• **Task instructions**: Pick out and copy every line in the data below that contains the word "diggan". Case counts.

• **Rows**:
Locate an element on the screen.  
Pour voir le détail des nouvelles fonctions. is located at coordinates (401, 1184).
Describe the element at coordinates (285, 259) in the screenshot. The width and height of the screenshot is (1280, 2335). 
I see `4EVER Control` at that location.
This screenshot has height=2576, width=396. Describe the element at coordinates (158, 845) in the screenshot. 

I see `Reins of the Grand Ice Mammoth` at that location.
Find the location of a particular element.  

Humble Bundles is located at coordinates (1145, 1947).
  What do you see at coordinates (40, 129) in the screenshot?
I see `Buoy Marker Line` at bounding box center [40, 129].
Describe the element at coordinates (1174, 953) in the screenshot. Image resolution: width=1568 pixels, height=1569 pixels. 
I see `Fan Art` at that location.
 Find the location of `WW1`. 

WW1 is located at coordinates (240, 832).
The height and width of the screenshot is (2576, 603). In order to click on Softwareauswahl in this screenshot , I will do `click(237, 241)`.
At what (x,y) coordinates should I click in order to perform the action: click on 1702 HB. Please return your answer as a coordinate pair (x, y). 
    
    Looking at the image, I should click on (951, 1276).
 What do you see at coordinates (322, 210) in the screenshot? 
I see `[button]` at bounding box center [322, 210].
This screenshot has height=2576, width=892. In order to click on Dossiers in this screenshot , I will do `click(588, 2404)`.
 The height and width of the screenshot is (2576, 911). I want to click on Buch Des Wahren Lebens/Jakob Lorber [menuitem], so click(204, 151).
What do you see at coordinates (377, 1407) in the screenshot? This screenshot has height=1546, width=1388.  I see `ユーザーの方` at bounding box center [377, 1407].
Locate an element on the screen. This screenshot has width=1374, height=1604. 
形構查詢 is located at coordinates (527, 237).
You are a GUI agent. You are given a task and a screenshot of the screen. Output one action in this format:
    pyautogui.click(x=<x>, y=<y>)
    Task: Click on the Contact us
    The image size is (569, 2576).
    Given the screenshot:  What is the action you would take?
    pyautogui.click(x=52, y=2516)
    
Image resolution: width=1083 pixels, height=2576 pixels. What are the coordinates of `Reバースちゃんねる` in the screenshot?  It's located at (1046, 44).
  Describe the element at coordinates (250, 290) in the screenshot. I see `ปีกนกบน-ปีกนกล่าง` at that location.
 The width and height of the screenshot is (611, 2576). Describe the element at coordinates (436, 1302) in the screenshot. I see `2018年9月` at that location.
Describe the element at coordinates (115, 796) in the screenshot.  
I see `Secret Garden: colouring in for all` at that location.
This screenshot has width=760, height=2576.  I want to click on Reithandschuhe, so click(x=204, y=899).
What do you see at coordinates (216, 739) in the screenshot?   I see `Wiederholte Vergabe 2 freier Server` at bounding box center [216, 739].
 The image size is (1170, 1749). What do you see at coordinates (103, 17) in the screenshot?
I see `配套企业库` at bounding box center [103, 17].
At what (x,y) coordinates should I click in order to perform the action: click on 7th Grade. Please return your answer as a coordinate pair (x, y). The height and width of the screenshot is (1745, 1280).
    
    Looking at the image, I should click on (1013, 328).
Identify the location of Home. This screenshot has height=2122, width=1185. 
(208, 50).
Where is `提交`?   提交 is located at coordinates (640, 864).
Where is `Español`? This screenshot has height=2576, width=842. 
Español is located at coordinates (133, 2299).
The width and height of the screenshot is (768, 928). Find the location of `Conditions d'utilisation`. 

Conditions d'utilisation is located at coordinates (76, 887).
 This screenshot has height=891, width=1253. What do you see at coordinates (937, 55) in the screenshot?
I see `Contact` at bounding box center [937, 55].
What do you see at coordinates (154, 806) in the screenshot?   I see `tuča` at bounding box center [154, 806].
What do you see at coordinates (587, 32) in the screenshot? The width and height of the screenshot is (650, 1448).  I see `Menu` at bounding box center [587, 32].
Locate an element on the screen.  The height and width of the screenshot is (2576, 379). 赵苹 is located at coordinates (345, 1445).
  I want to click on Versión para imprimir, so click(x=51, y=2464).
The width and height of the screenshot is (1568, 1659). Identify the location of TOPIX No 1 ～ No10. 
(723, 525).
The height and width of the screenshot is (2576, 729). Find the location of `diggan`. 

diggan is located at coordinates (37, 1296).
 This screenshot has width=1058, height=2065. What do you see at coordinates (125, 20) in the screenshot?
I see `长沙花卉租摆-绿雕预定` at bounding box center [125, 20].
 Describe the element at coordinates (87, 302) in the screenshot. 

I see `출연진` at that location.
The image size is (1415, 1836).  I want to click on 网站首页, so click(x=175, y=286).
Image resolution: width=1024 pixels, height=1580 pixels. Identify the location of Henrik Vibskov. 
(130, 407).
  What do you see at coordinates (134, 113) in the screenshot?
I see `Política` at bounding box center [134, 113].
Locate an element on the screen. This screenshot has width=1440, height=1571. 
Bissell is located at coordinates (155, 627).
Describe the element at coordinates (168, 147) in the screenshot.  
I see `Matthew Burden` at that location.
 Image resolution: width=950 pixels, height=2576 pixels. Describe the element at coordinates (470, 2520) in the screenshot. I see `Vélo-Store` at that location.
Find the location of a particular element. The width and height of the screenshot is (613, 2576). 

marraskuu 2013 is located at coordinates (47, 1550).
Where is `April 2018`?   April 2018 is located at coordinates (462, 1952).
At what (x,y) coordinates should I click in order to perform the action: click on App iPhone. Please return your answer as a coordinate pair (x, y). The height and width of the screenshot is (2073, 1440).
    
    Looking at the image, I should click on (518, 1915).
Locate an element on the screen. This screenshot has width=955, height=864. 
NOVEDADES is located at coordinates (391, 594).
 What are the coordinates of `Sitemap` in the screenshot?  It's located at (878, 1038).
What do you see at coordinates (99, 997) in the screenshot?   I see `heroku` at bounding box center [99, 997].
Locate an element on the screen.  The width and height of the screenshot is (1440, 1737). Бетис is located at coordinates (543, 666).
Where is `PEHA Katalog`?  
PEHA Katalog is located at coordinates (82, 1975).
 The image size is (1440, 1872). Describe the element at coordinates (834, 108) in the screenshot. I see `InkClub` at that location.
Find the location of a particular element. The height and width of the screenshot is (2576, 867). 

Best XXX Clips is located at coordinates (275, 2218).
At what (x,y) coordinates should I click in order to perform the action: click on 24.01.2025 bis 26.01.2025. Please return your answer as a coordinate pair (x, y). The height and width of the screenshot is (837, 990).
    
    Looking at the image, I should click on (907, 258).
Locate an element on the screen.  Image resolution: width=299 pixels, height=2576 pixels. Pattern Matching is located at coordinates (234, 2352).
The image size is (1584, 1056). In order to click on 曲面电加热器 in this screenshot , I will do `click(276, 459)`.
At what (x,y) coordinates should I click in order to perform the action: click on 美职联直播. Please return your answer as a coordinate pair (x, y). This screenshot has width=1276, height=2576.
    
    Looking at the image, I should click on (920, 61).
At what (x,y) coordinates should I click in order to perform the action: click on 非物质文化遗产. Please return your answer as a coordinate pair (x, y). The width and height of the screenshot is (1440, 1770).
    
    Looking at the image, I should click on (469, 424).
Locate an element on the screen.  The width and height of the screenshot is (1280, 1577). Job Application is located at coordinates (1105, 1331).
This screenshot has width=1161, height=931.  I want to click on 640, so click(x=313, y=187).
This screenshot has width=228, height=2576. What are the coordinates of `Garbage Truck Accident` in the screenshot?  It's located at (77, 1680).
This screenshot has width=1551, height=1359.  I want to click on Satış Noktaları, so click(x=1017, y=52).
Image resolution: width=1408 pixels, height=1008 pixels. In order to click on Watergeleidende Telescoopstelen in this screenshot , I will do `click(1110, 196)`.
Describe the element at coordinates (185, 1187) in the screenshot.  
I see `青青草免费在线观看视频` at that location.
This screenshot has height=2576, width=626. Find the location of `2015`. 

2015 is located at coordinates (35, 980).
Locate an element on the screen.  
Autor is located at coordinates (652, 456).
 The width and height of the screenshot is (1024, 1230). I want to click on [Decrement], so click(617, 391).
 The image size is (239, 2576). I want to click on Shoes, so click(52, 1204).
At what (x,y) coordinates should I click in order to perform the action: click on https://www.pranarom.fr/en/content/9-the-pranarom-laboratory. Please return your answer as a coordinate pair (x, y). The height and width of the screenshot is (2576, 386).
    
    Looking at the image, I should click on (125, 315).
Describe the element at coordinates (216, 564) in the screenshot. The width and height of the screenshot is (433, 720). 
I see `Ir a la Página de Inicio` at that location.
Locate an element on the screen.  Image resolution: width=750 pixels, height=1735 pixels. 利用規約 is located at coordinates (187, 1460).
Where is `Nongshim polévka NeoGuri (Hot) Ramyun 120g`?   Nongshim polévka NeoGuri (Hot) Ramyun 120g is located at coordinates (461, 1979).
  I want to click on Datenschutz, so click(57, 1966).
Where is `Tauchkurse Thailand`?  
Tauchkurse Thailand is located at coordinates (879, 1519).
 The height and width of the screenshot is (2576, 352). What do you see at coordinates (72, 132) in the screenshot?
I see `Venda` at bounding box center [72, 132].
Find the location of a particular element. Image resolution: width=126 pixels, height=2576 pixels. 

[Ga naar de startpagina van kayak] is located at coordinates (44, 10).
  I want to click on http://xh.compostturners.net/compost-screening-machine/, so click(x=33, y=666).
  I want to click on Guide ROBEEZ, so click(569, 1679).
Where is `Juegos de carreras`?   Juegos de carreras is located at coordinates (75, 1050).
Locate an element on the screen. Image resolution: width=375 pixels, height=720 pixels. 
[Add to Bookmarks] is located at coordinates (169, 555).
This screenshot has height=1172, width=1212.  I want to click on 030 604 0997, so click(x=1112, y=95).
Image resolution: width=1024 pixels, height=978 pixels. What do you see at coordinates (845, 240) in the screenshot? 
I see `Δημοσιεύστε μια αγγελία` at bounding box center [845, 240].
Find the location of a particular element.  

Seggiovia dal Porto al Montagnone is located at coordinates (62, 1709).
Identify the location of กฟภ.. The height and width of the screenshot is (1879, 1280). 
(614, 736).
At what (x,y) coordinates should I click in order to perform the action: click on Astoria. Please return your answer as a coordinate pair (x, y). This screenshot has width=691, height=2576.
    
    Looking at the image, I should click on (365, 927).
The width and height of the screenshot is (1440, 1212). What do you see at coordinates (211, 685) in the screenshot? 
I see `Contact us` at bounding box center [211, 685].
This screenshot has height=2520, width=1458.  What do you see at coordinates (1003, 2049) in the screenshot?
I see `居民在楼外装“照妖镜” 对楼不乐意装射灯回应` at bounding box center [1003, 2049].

• **Solution for this exercise**:
The height and width of the screenshot is (2576, 729). Find the location of `diggan`. 
diggan is located at coordinates (37, 1296).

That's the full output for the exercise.